→ **SELECTION**
-- Begin --
CMKZ soon to become Affilia would like to thank André-Philippe Ouellet, CMKZ Collaborator, and Bernard Colas and the whole team for preparing this 2024 outlook.

The beginning of this year is an opportunity to review the developments in international trade law to be anticipated in 2024, which are likely to affect our Canadian companies operating abroad.

The year 2024 will be marked above all by Canada’s greater involvement in Asia, the unknown outcome of the US presidential elections, increased trade tensions and sanctions, and regulatory obligations to reduce carbon footprints, protect human rights and strengthen ESG standards.


In 2024, Canada will keep steering towards Asia thanks to the development of its Indo-Pacific Strategy. In 2023, Canada signed a strategic partnership with the Association of Southeast Asian Nations. Therefore, Canada should conclude a full trade agreement with this group of countries by 2024 or 2025. A close eye should also be kept on provinces such as Quebec, British Columbia, and Ontario, which are also setting up strategies to increase their presence in Asian markets. In 2024, Canada will also assume the chairmanship of the Comprehensive and Progressive Agreement for Trans-Pacific Partnership (CPTPP) Commission, which will enable it to be particularly active in Asia. The UK’s accession to the CPTPP is expected to take effect in mid-2024.
-- End --
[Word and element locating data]
-- Begin --
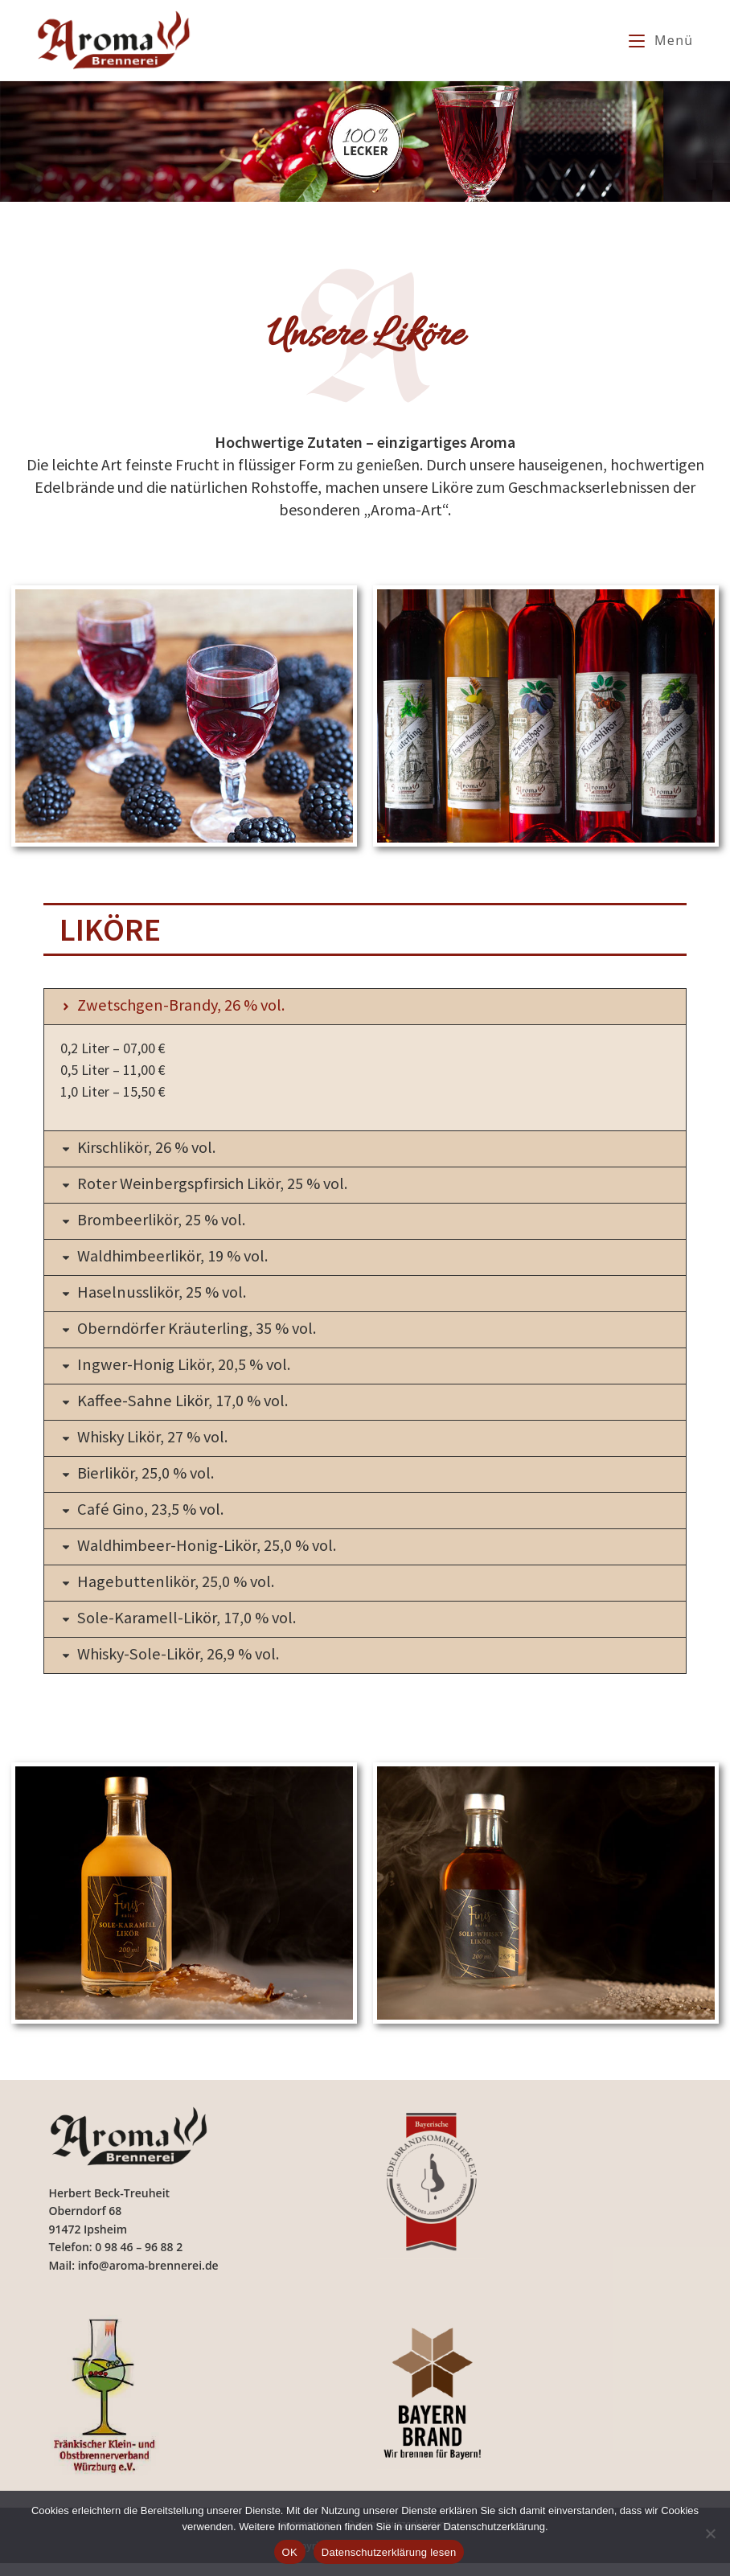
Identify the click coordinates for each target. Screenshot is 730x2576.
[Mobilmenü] (661, 40)
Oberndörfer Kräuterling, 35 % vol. (205, 1333)
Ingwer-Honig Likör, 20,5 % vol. (191, 1370)
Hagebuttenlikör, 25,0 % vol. (182, 1592)
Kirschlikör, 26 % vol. (153, 1148)
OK (289, 2552)
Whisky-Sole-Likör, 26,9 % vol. (187, 1666)
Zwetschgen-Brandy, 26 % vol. (188, 1005)
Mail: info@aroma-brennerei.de (133, 2278)
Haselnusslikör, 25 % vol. (168, 1296)
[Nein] (710, 2533)
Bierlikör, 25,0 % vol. (152, 1481)
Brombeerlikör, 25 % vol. (168, 1222)
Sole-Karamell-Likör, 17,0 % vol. (195, 1629)
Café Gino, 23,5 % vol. (156, 1518)
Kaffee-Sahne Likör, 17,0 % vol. (191, 1407)
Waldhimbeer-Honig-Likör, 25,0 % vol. (216, 1555)
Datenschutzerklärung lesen (389, 2552)
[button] (365, 1007)
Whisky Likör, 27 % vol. (160, 1444)
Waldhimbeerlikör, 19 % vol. (180, 1259)
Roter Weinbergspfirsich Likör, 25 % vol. (223, 1185)
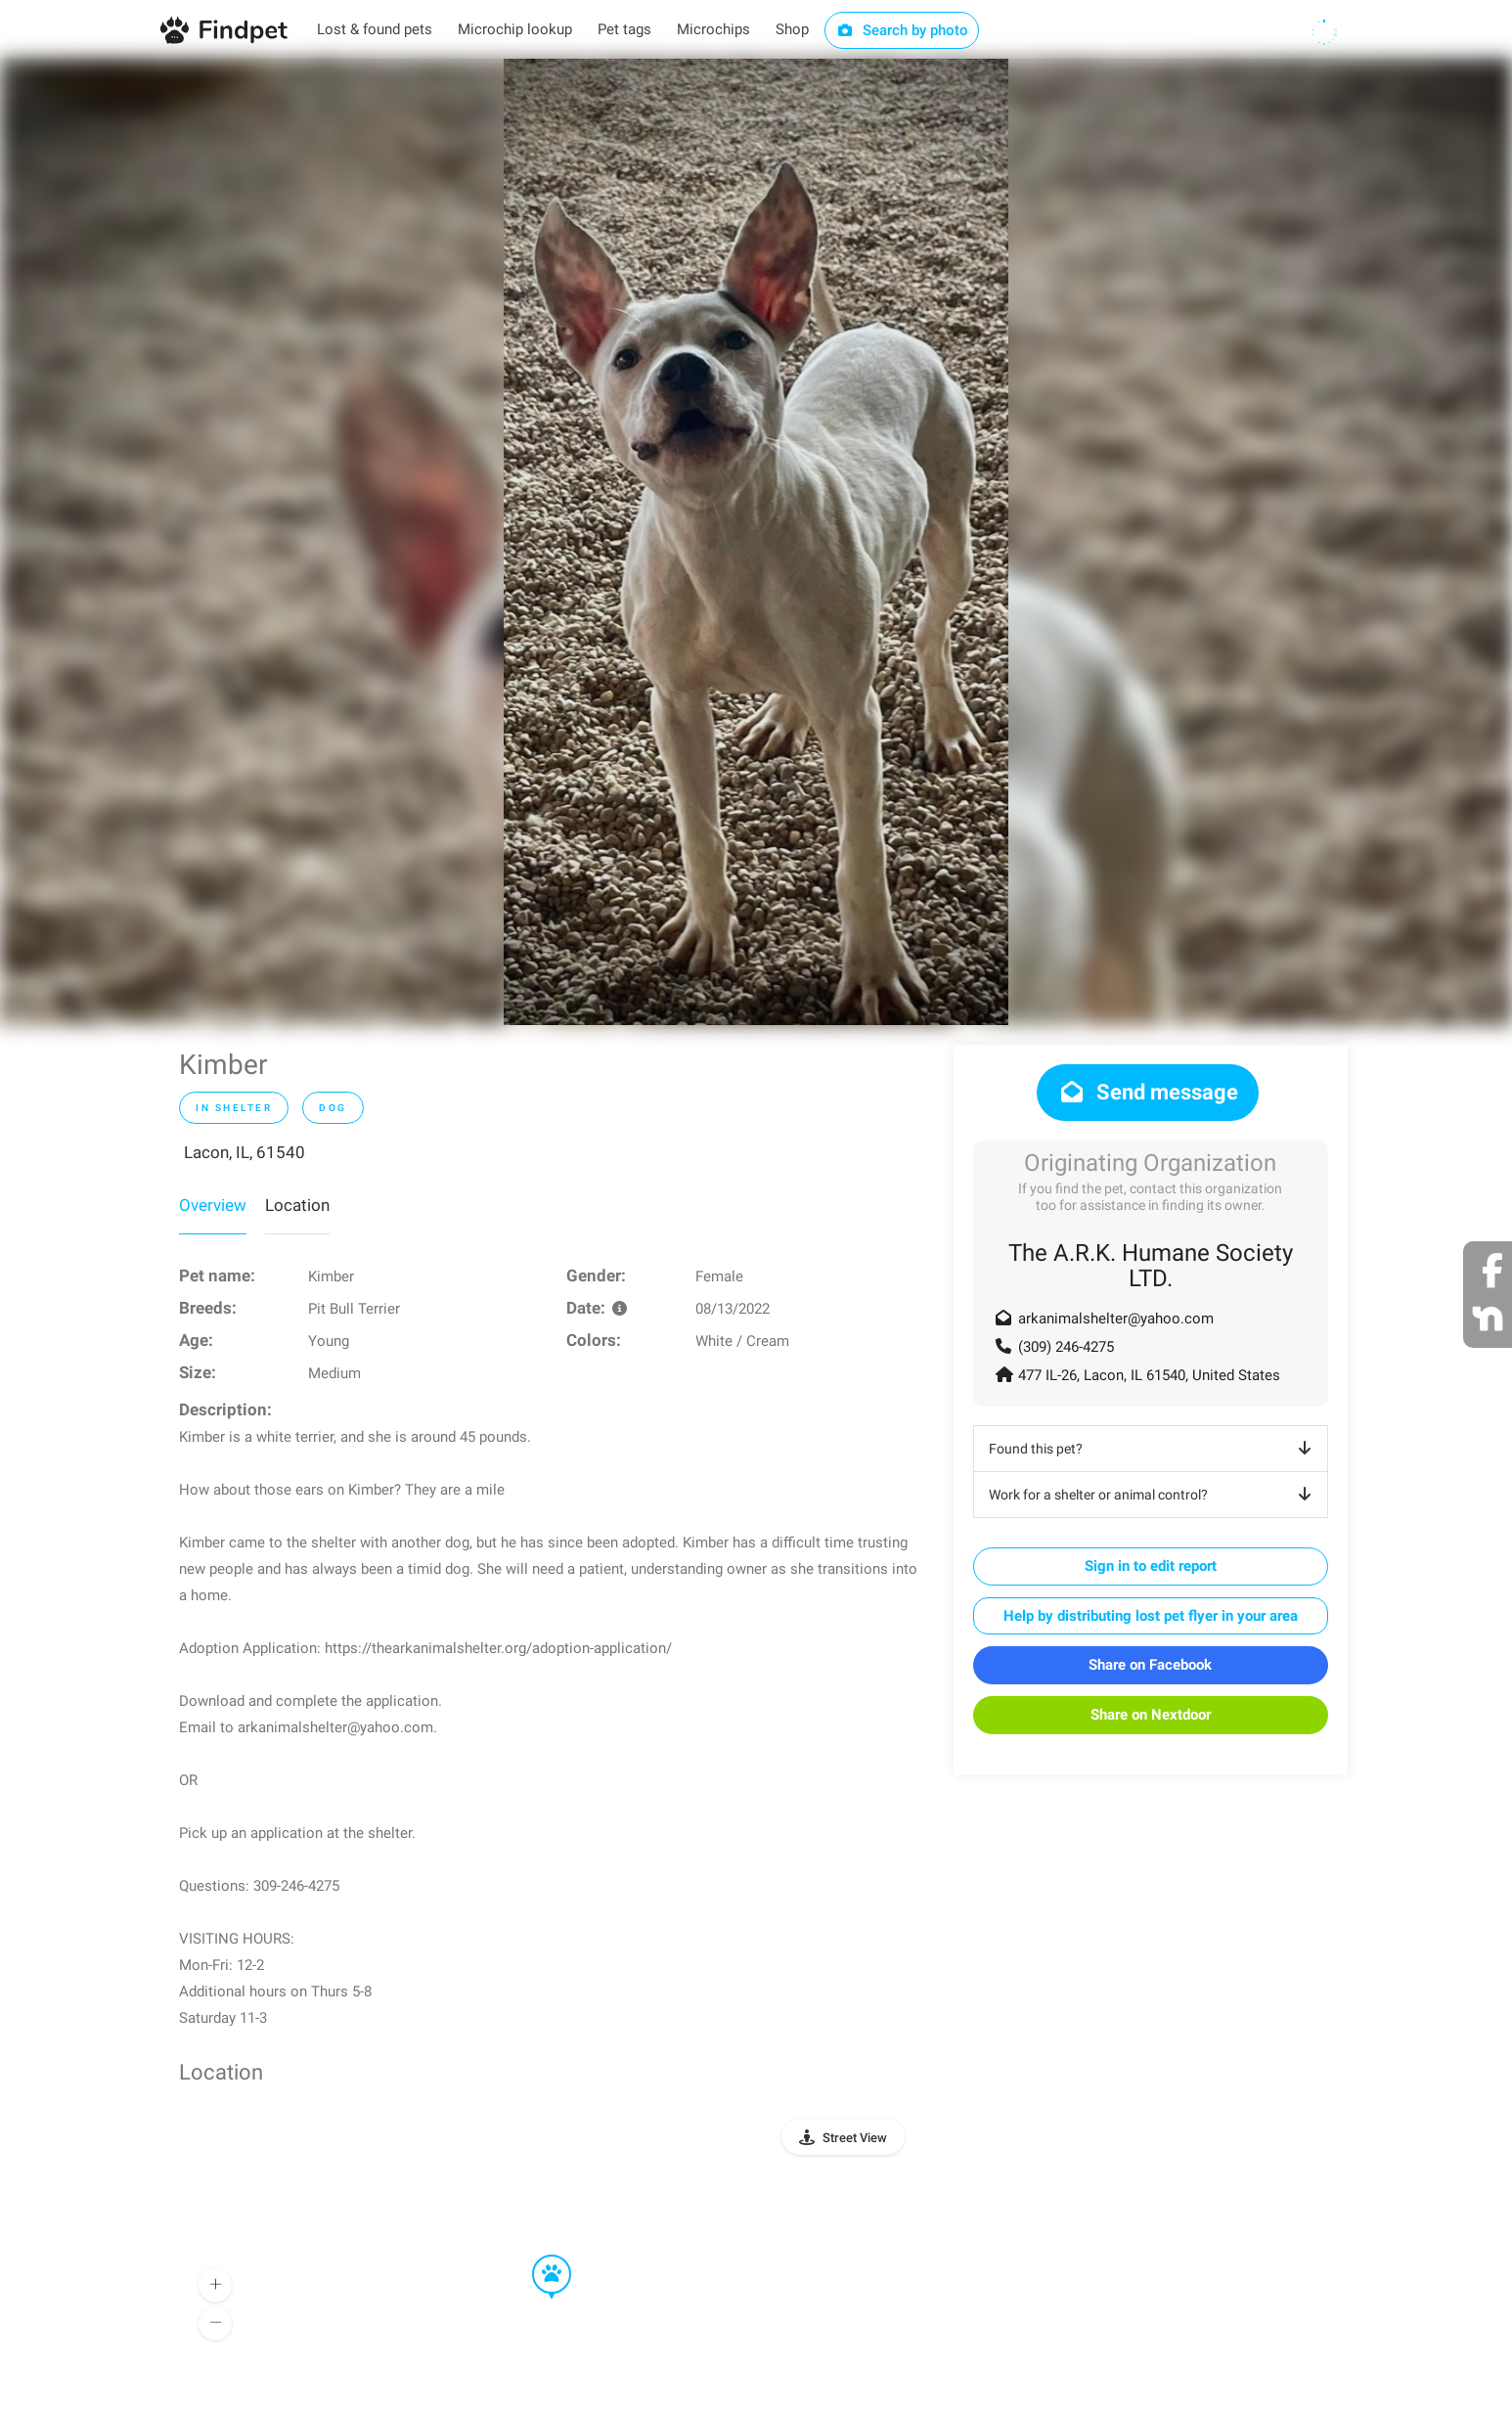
-- End --
→ **REQUIRED TASK 1**
For each statement about the trade law outlook, answer yes or no according to whether it agrees with the text, and quote the deciding words exactly: (a) Canada signed a strategic partnership with the Association of Southeast Asian Nations in 2023. (b) The UK's accession to the CPTPP is expected to take effect at the start of 2024. (c) Canada will chair the CPTPP Commission in 2024.
→ **REQUIRED TASK 2**
Reproduce the passage of the trade law outlook between "In 2024, Canada will keep" and "effect in mid-2024.", inclusive.
→ **REQUIRED TASK 3**
Write the next part of the trade law outlook, picking up after its final sentence.
The records are not required for this work.

→ **EXERCISE OUTPUT 1**
(a) Yes: "In 2023, Canada signed a strategic partnership with the Association of Southeast Asian Nations."
(b) No: "The UK’s accession to the CPTPP is expected to take effect in mid-2024."
(c) Yes: "In 2024, Canada will also assume the chairmanship of the Comprehensive and Progressive Agreement for Trans-Pacific Partnership (CPTPP) Commission"

→ **EXERCISE OUTPUT 2**
In 2024, Canada will keep steering towards Asia thanks to the development of its Indo-Pacific Strategy. In 2023, Canada signed a strategic partnership with the Association of Southeast Asian Nations. Therefore, Canada should conclude a full trade agreement with this group of countries by 2024 or 2025. A close eye should also be kept on provinces such as Quebec, British Columbia, and Ontario, which are also setting up strategies to increase their presence in Asian markets. In 2024, Canada will also assume the chairmanship of the Comprehensive and Progressive Agreement for Trans-Pacific Partnership (CPTPP) Commission, which will enable it to be particularly active in Asia. The UK’s accession to the CPTPP is expected to take effect in mid-2024.

→ **EXERCISE OUTPUT 3**
Like the United States, Canada signed an investment protection agreement with Taiwan in 2023, which should come into force later this year.

India is one of the pillars of the Indo-Pacific strategy, but trade negotiations with this country will not resume until political tensions ease, delaying the conclusion of an early progress trade agreement with India. Other economies, such as Australia and the EU, will likely precede Canada in striking deals with India.

On the European side, it is worth noting that the Continuity Agreement concluded between Canada and the UK following Brexit, and which temporarily replicated the Canada-EU Agreement, expired on December 31, 2023. The negotiations between Canada and the UK have stalled over British concerns about Canadian beef. The UK is also struggling to conclude new trade agreements. In practice, the end of the Continuity Agreement means that quotas for products under supply management, such as cheese, that were allocated to the UK have been redistributed to EU countries. Thence, in 2024 there will be fewer British products on Canadian shelves.

Finally, the new Canada-Ukraine Free Trade Agreement, adopted by the Canadian Parliament on February 6, 2024, is expected to enter into force this year and replace the previous agreement of 2017.

Sanctions and National Security

Sanctions targeting individuals and governments will continue to multiply in 2024 on account of the cooperation between Canada and its allies. At the end of 2023, Canada followed its economic partners in banning the sale of diamonds and related products from Russia.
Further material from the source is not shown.